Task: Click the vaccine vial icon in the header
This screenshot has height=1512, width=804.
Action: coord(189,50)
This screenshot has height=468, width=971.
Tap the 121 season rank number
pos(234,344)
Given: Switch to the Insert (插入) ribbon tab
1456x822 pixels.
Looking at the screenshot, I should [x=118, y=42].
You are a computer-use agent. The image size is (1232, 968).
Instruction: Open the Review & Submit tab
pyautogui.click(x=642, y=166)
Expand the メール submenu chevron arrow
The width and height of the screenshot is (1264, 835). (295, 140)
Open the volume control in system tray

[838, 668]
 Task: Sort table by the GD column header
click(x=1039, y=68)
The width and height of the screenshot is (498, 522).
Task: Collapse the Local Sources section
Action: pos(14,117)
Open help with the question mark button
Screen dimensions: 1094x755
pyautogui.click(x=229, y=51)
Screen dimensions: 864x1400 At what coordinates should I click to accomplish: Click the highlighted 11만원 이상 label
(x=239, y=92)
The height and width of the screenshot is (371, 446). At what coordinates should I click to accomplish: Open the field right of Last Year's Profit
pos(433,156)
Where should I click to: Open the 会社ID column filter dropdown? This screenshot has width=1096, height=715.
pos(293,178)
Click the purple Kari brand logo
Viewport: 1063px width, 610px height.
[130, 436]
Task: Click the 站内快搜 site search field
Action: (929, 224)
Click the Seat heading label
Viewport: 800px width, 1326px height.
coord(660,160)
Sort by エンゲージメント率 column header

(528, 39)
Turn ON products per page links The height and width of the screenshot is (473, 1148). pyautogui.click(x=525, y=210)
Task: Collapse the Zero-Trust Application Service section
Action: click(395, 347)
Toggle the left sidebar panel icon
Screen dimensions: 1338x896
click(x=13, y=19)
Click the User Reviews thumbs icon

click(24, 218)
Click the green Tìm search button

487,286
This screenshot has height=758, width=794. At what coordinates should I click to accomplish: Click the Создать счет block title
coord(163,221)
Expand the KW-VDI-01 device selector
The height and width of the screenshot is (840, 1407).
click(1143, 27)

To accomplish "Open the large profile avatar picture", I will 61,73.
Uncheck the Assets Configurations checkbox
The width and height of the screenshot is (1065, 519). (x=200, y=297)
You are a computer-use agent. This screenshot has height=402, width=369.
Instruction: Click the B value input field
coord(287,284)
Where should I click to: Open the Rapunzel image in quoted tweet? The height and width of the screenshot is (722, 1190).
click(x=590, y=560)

--*--

Work required: Lines holding the word "computer" are the answer; copy each one from the records above.

Solved problem:
You are a computer-use agent. The image size is (1232, 968).
You are a computer-use agent. This screenshot has height=402, width=369.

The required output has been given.